DIRECTIONS FOR THIS TASK:
Whenever a line below holds the word "dropdown", count it; then give the total and nothing else.

--- START ---

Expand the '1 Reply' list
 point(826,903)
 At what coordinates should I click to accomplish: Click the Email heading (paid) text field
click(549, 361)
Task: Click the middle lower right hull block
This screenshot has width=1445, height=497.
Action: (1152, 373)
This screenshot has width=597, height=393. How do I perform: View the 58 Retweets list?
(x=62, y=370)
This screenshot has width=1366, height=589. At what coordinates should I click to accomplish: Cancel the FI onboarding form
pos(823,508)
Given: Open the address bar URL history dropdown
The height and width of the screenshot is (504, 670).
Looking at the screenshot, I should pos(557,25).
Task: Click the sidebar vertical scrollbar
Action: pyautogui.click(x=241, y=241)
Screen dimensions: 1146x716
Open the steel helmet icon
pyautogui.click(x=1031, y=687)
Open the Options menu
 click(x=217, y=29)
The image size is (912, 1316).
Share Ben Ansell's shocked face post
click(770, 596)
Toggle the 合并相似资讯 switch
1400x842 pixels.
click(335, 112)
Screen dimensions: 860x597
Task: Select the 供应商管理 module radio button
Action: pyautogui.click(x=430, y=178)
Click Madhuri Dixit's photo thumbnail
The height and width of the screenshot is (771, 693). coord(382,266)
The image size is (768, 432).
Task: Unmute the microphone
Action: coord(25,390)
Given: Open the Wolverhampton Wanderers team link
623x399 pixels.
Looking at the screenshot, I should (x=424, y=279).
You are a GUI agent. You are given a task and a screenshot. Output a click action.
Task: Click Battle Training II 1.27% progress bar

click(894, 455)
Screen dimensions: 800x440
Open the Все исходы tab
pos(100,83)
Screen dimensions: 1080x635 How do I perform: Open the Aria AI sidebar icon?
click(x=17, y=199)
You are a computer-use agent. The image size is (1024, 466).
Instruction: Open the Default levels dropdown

--- END ---

TASK SOLUTION:
2